[Set exercise]: Express the lines from the one containing "The height and" through the last line as a JSON list of strings, one string per line, with blank lines and pictures omitted.

^^^^

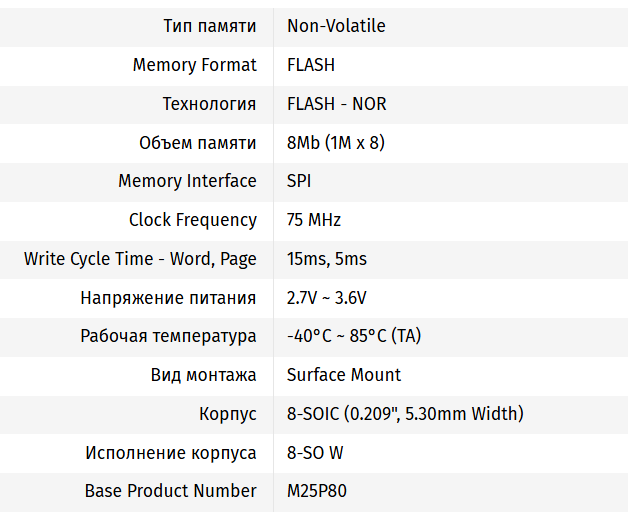Click the '8Mb (1M x 8)' value
628x515 pixels.
click(x=336, y=143)
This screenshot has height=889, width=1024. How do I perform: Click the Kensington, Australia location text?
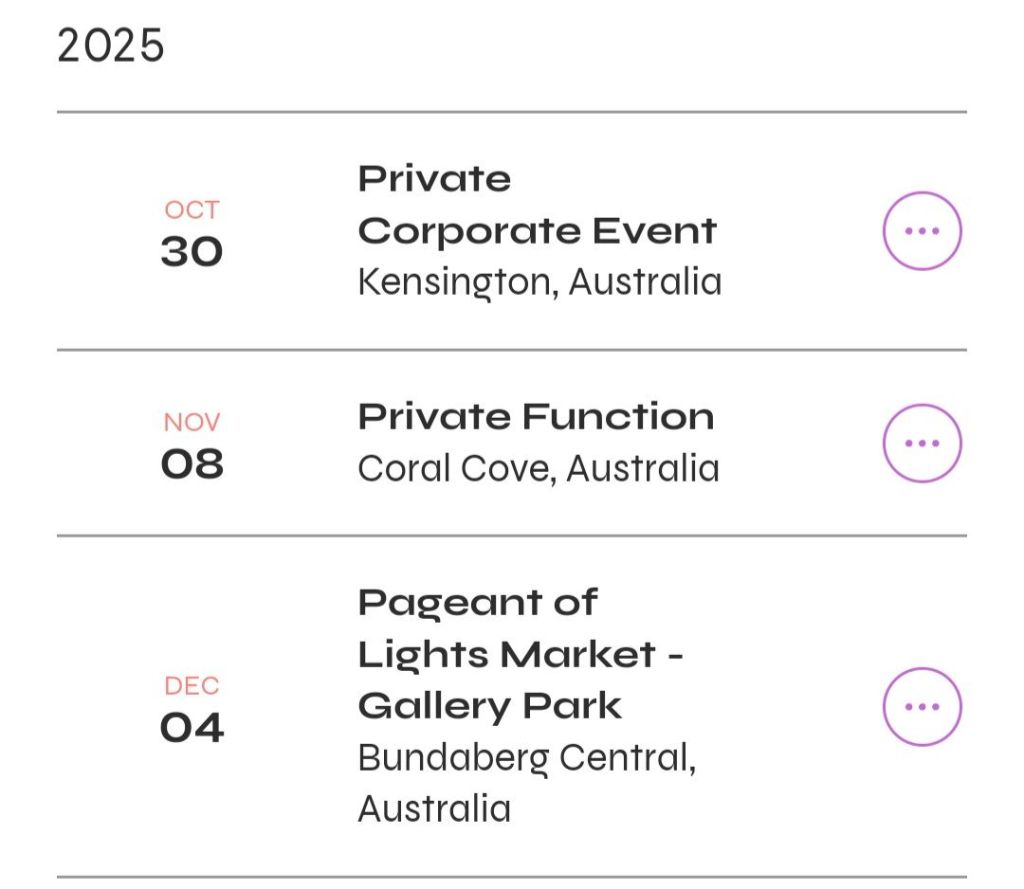539,282
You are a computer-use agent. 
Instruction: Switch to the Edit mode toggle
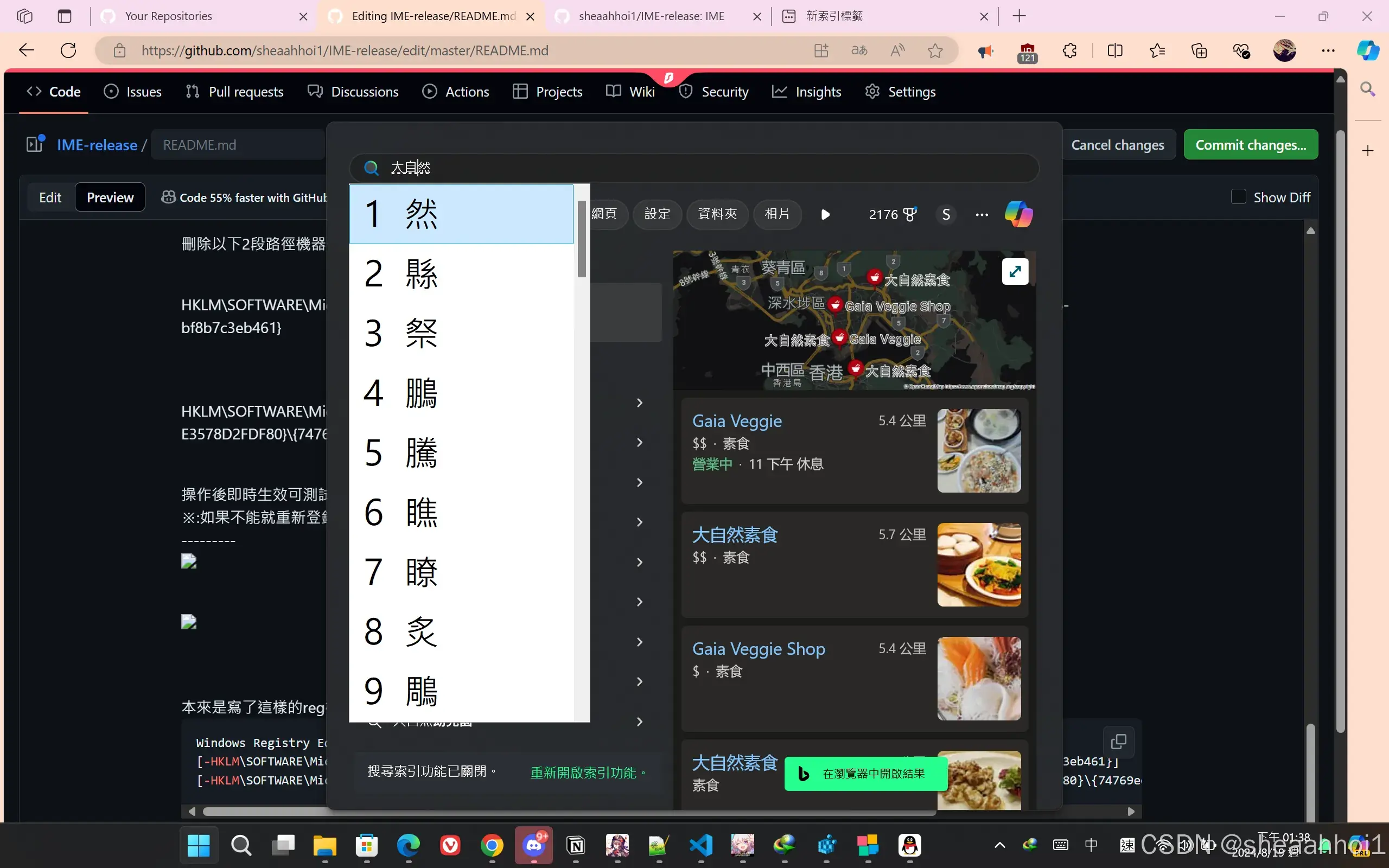(50, 197)
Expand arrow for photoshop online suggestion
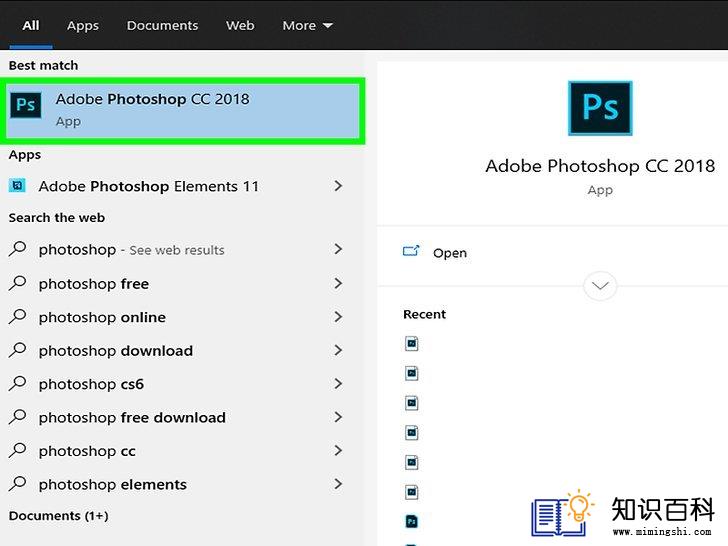Screen dimensions: 728x546 coord(338,317)
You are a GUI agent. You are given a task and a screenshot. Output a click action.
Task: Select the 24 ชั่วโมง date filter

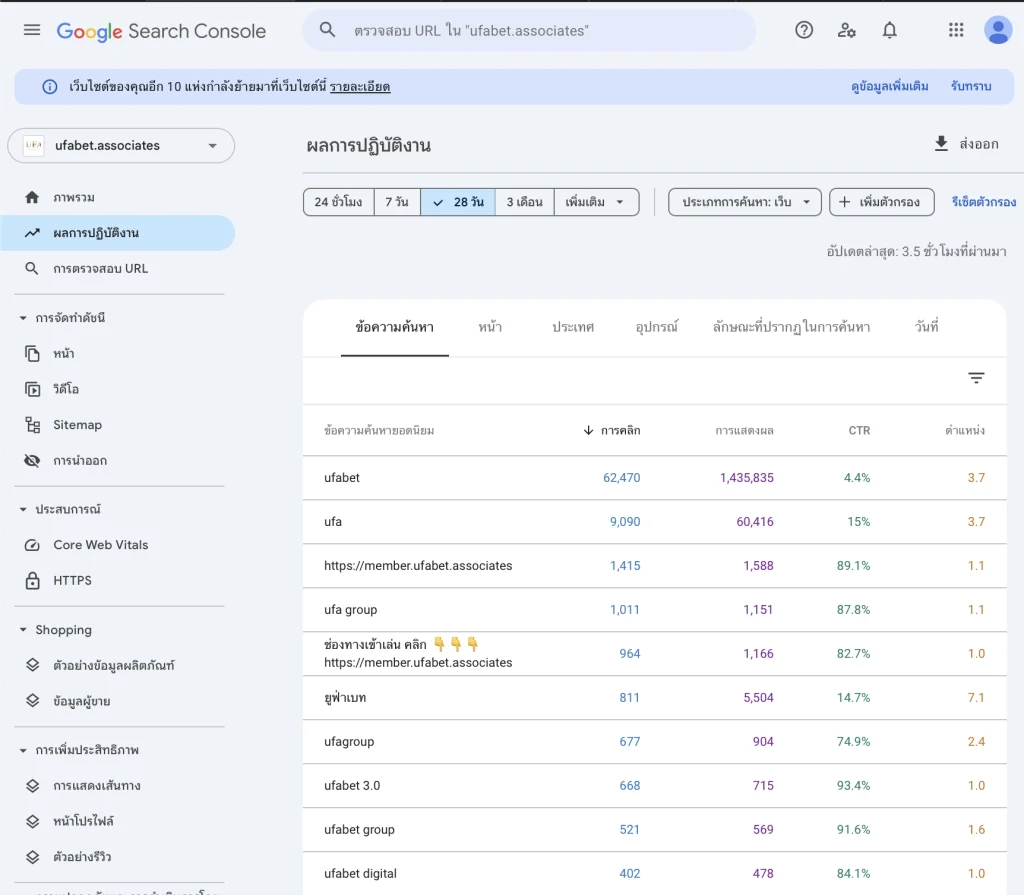(338, 201)
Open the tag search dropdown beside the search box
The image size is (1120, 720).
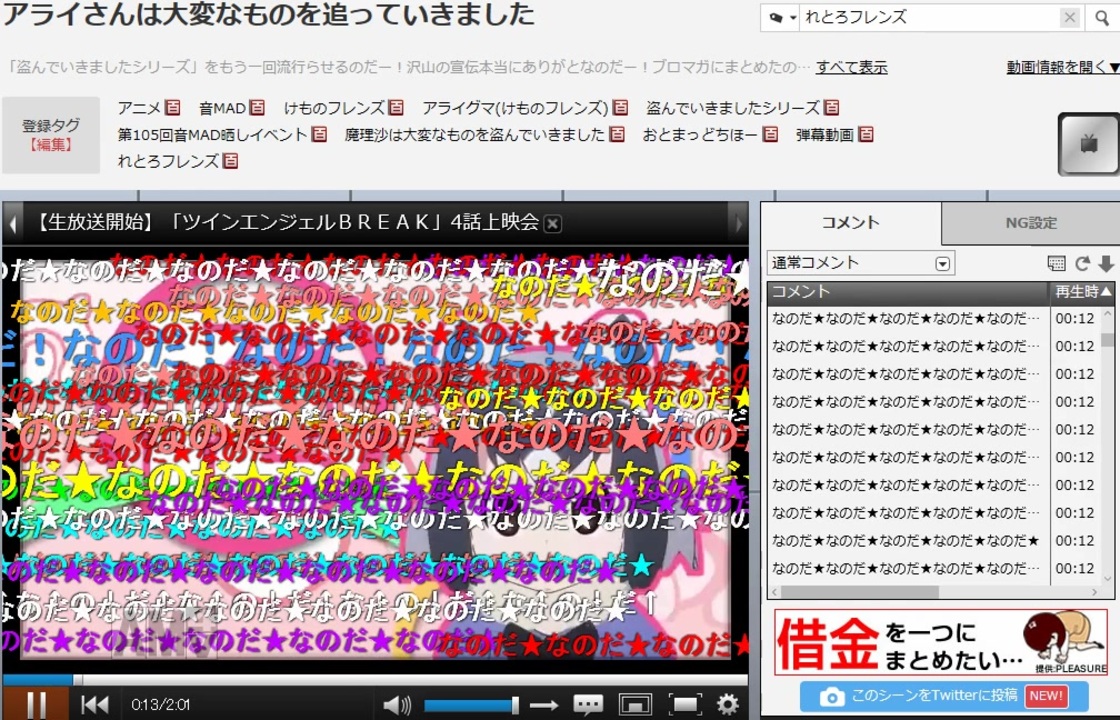(780, 17)
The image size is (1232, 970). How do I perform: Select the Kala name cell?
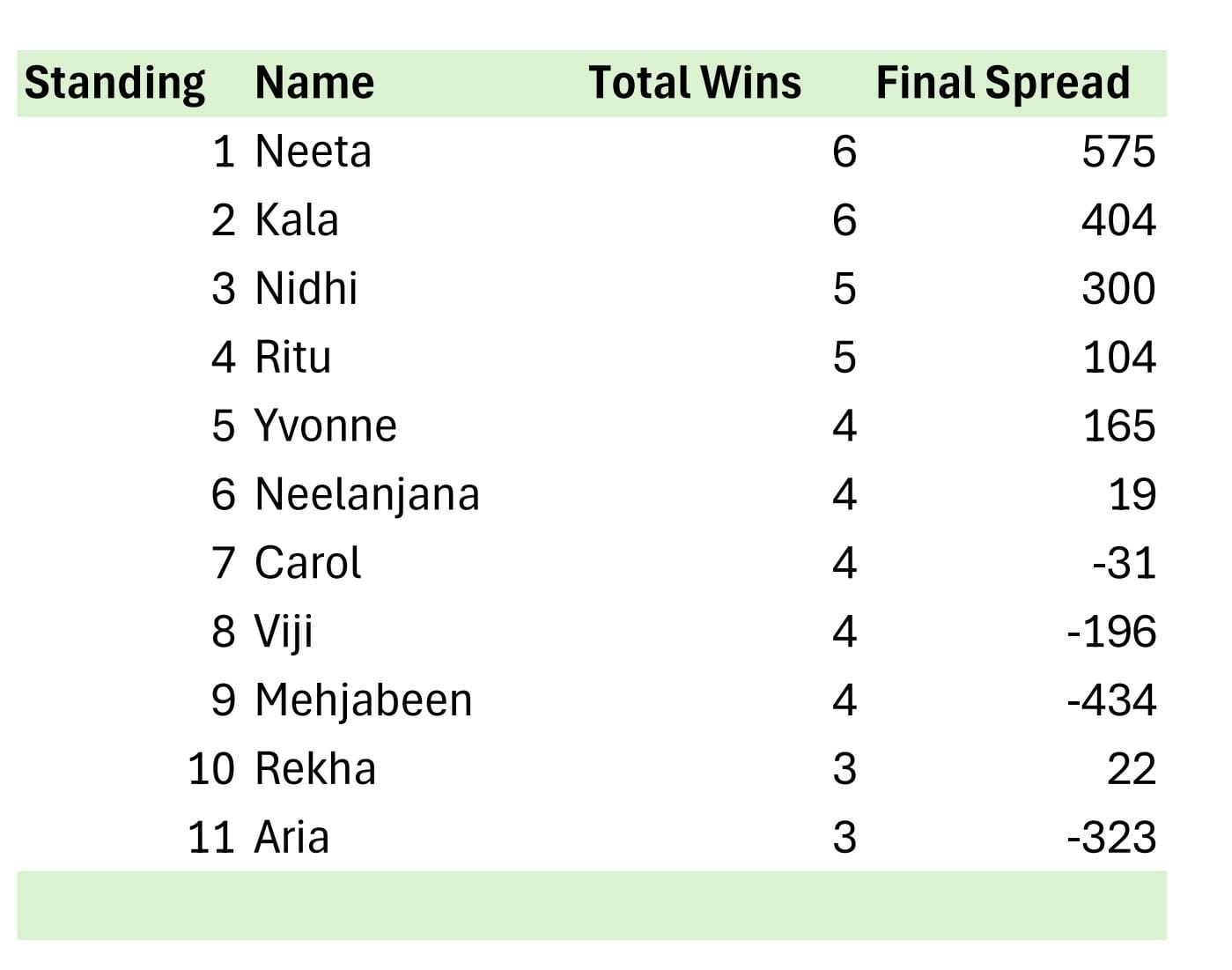296,220
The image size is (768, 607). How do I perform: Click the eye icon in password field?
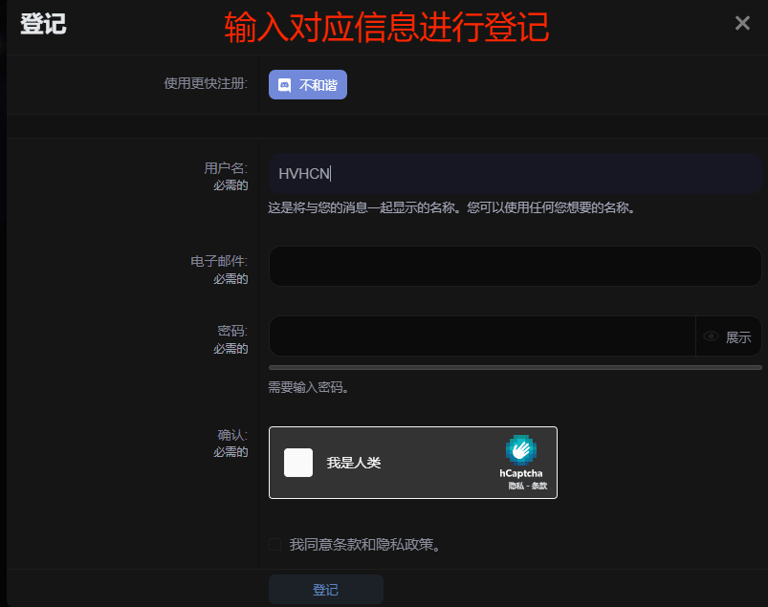[x=711, y=337]
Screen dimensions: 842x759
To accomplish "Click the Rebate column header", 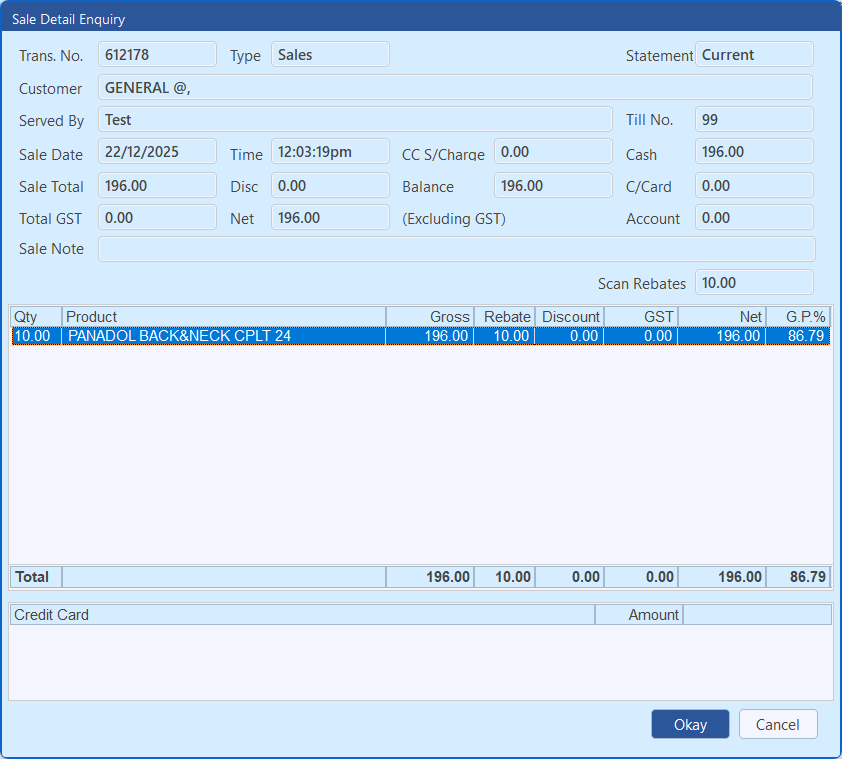I will (x=505, y=317).
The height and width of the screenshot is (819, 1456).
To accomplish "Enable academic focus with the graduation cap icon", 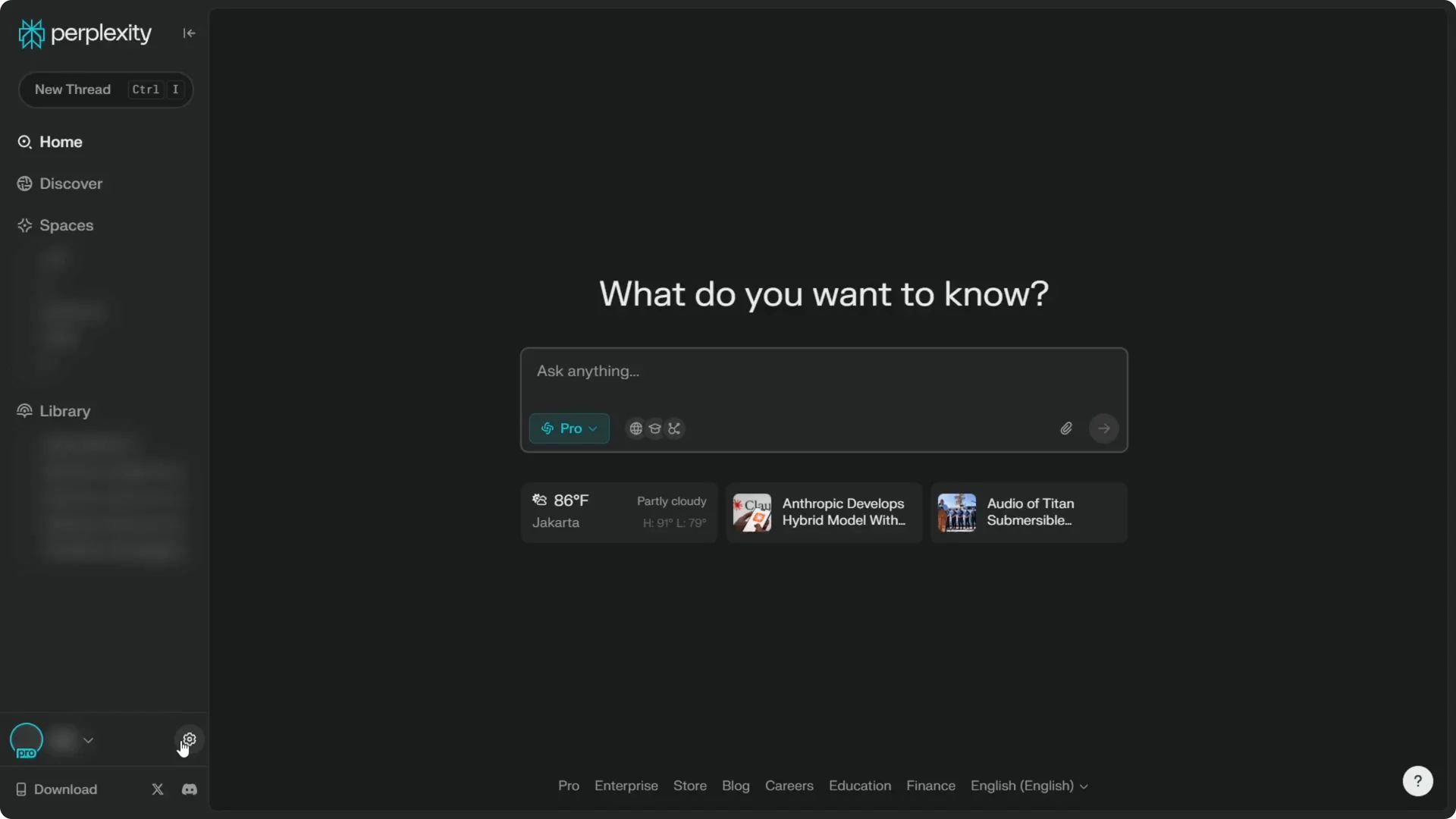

^^^^

[Exercise response]:
[
  "The height and width of the screenshot is (819, 1456).",
  "To accomplish \"Enable academic focus with the graduation cap icon\", "
]